Author: Nick Slater

  • No, No Way, You Mooks

    A furore was set off here last year with the news that parts of New Jersey’s sizeable but non-homogenous Wise-guy community intended to use an obscure law to set up arbitration tribunals for disputes involving hoodlums’ ladies running numbers, shaking down and generally behaving like low-bred mooks when they should be attending to the kids.

    Wise-guy and non-Wise-guy critics alike protested that the 140-year-old body of Cosa Nostra-inspired laws considers Non-Sicilian broads inferior to Goodfellas and would infringe their equality rights as guaranteed by the Charter of Rights and Freedoms.

    However, a six-month study by former Teamster’s Moll Maria Pantonello concluded in December that, with new safeguards in place, Wise-guy women would still be protected by the ‘Mob law’. Her controversial recommendations still require final approval by the New York Bosses and the consiglieri-general.

    But a leading Madame in Jersey thinks it would be a mistake to sign off on it. “(We) must say loud and clear that not only do we not want Bottom-feeding mob-guy bulls**t arbitration in Jersey, we don’t want it in New York and we don’t even want it in Chicago,” Monica ‘Badda Bing’ Tarantella told a conference last week. The East-Coast brothel magnate went even further in denouncing New Jersey’s attempt to accommodate both brassy out of control loudmouth dames, (would-be divorcees) and the hustling rights of “no-good can’t get enough two timing b@stards” in its increasingly pluralistic society.

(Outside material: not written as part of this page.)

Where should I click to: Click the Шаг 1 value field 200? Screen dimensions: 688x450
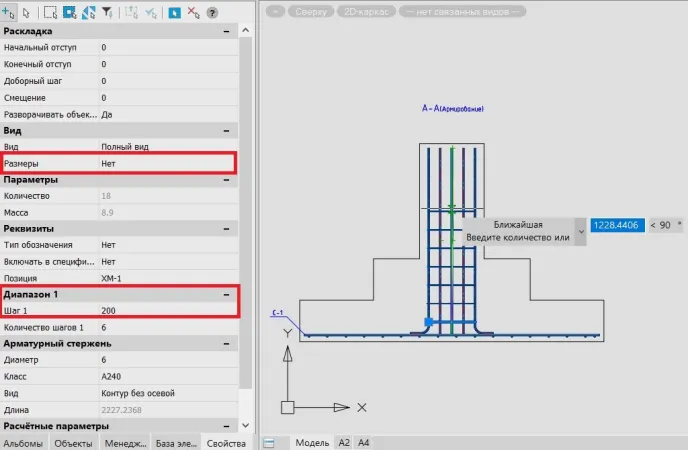tap(165, 311)
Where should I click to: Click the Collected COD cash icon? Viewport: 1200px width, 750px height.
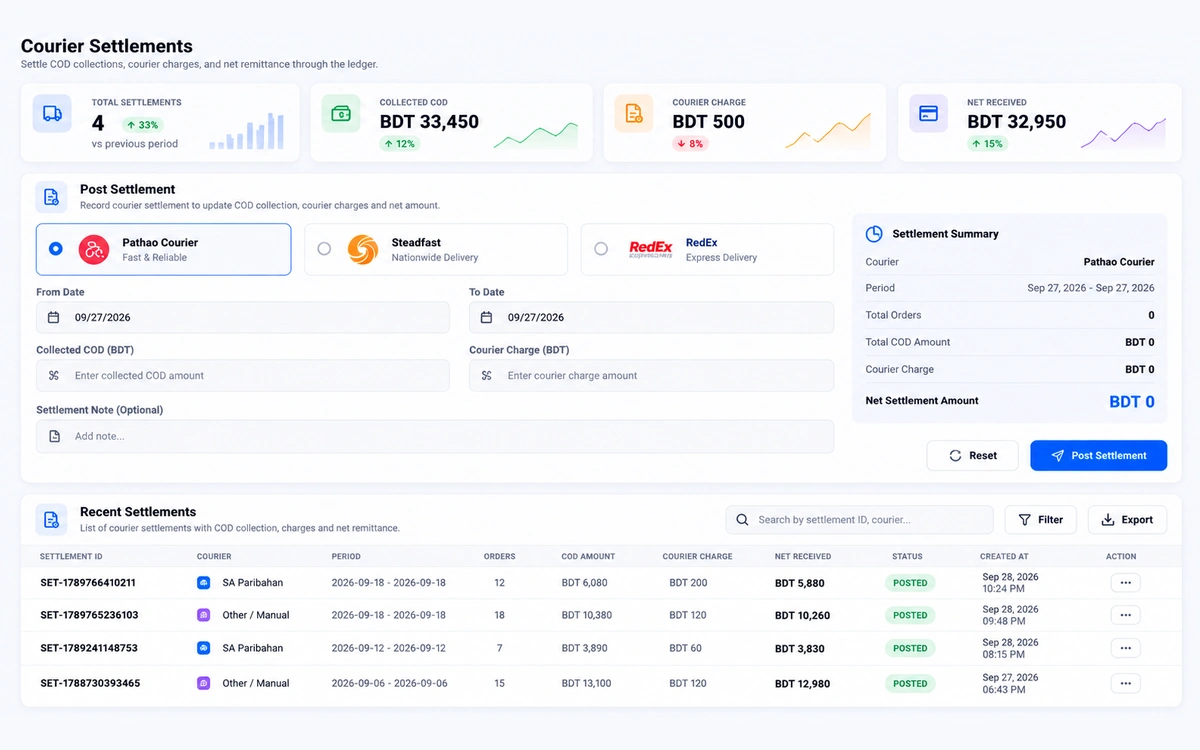coord(341,114)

Furthermore , she said, wannabe playboy immigrants who want to come to Jersey “and who do not respect women’s rights or who do not respect whatever rights may be in our Civil Code – should stay in their country and not come to Jersey, because that is unacceptable. “On the other hand, if people want to accept our way of doing things and our rights, they will be welcome and we will help them to integrate.”

    The government’s opposition to Bottom-feeding mob-guy bulls**t arbitration comes as no surprise to Sonny Bambozzo, president of the Wise-guy Council of Chicago. “We didn’t expect they’d entertain the idea because they have a taboo on all wise-guy activities,” he says. “They are trying to impose secular extremism, but we’re not France fer chrisakes. We still have a Charter of Rights in this country that should give us the right to run our rackets freely, and apportion cash to our broads as we see fit – if we see fit.”

    Which means that Jersey Wise-guys “don’t have to be given the right to use Bottom-feeding mob-guy bulls**t arbitration. We already have the right. We’re talking about a complementary, not parallel, system of laws for those who want to live according to their numbers. It may be illegal for him to “arbitrate” in Jersey, says Alfonse, but as an high-ranking Goodfella, and successful corporate fraudster, he can and already does “mediate” between feuding couples who choose to use his services.

    “There are boundaries to tolerance. But there is a lot to be said for letting people work it out themselves with bats,” said Joey Pistone, a union organiser at the Waterfront University of NY. He notes that the legitimate Jersey law-firm rate of “totally beating a pain-in-the-ass alimony rap” is only 3 per cent, compared with Wise-guys’ ‘lawyers’ an overall rate of 50 per cent. And when it occurs, a teamster shake-down is important because otherwise a Wise-guy will feel “guilty,” he says, and be maybe unable to marry another broad, even if she’s a ten plus, right away.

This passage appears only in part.